楡男

一億人の腹痛と辞書と毛虫とオレンジと

今月読んだ本(2023年7月)

先月の記録を見返してるんだけどなんだか隔世の感がある。なぜだ。歳をとると10年前が最近のように感じられたりするが、1ヶ月前が半年前のように感じる(こう書いてみるとインパクトないな)。

  • 古田徹也『言葉の魂の哲学』、東京:講談社講談社選書メチエ)、2018年(2021年6刷)。

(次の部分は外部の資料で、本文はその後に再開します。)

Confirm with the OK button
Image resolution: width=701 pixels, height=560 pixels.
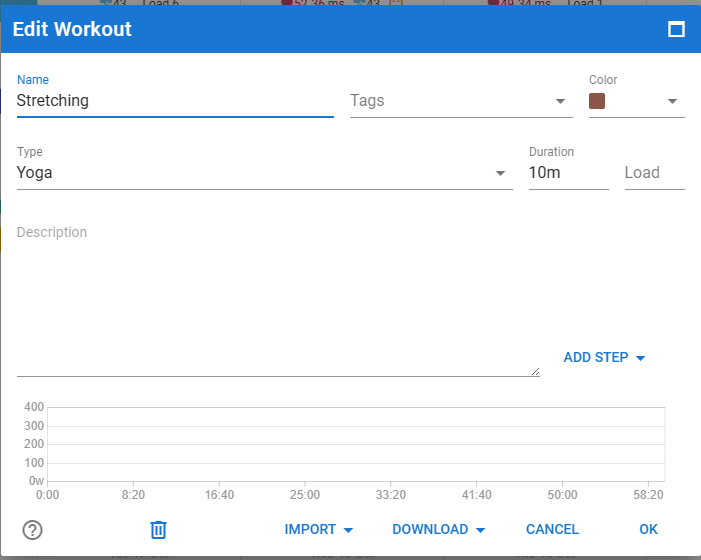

    • https://bookclub.kodansha.co.jp/product?item=0000195634
    • タイトルで長いこと気になっていた。他の表現もありうる中でなぜこの表現でなければならないのか考え抜くこと、類義語の中で一つの単語を自分で選び取ること、それによって言葉に魂が宿ると読み取った。一つの納得のいく答えだった。

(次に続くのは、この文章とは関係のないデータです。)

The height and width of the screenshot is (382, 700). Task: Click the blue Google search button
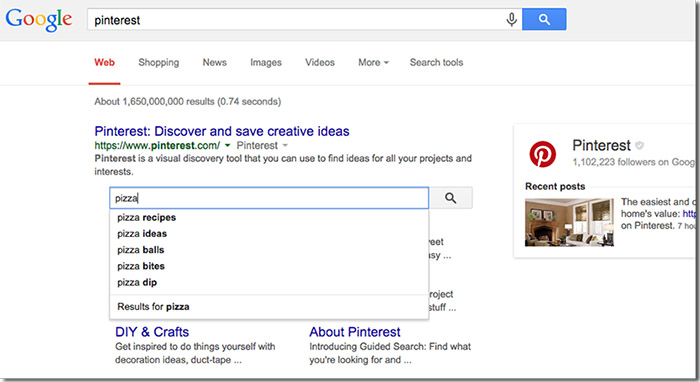click(544, 19)
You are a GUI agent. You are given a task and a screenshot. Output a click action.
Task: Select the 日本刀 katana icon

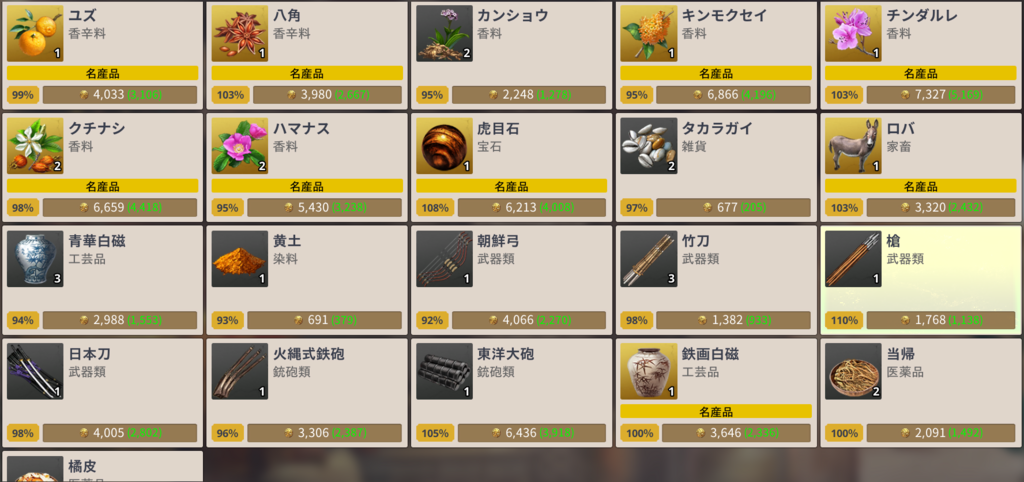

  • 中尾幸村、中尾孝子『図解わかる 会社をやめるときの手続きのすべて』、東京:新星出版社、2023年。
    • https://www.shin-sei.co.jp/np/isbn/978-4-405-10422-8/
    • 調べた限り2004-2005年版から続いているシリーズ?の2023-2024年版。
    • 会社やめるときに何をすれば/備えればいいのかまるで知らないことに気付いたので、早めに、ということで手に取った。

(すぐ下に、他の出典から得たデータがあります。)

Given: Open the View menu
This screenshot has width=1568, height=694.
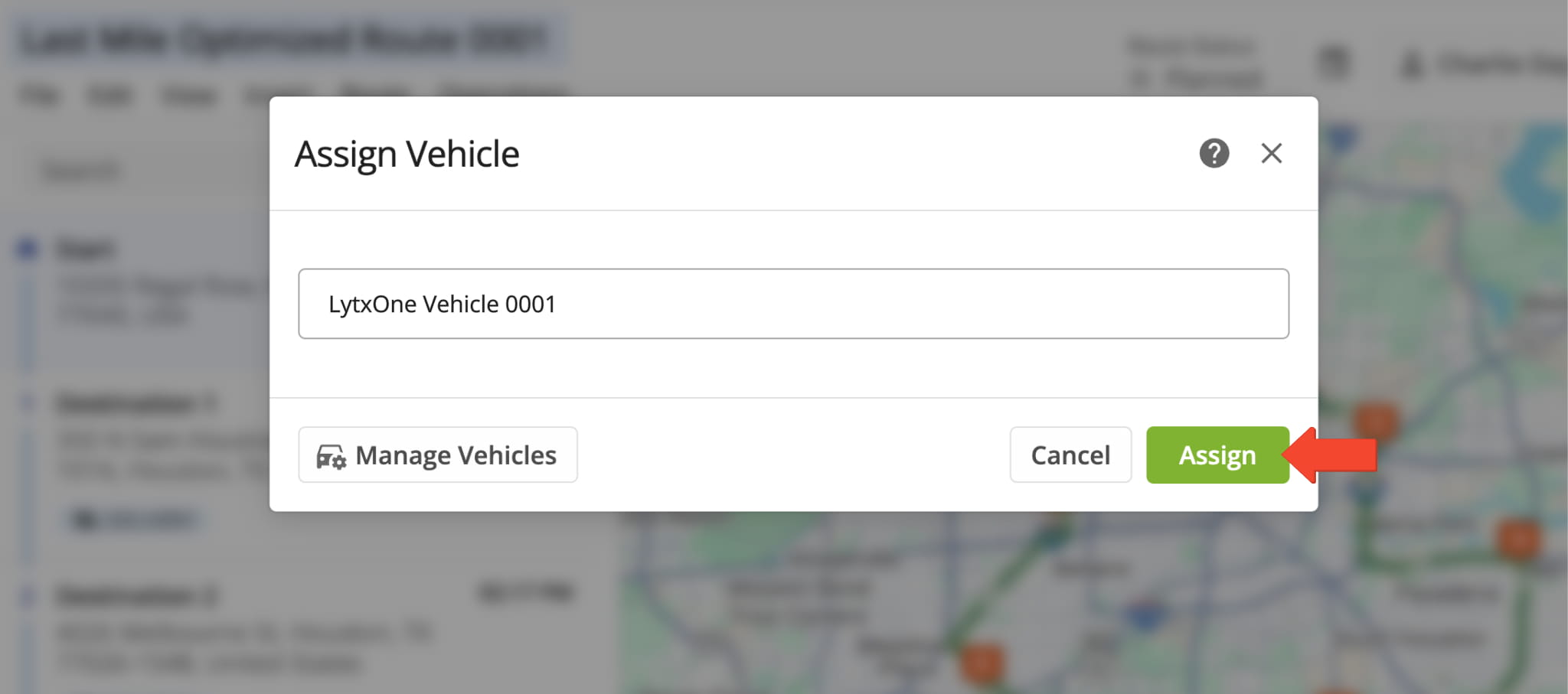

    • 法律や制度の話はそれ自体でも面白いんだけど、余裕がなかったので必要な部分だけ拾い読み。究極のところ、巻頭のまとめにすべてが網羅されている。
  • 竹井紫乙『菫橋』鎌倉:港の人、2019年(初版)。
    • https://www.minatonohito.jp/book/367/
    • いま新刊で入手できる現代川柳の句集は積極的に購入することにしている。
    • 575の定型に則った端正な作りの句が多い。それで安心しているとドキッとする作品に出会う。
  • 岩波明(編集)『これ一冊で大人の発達障害がわかる本』東京:診断と治療社、2023年(初版)。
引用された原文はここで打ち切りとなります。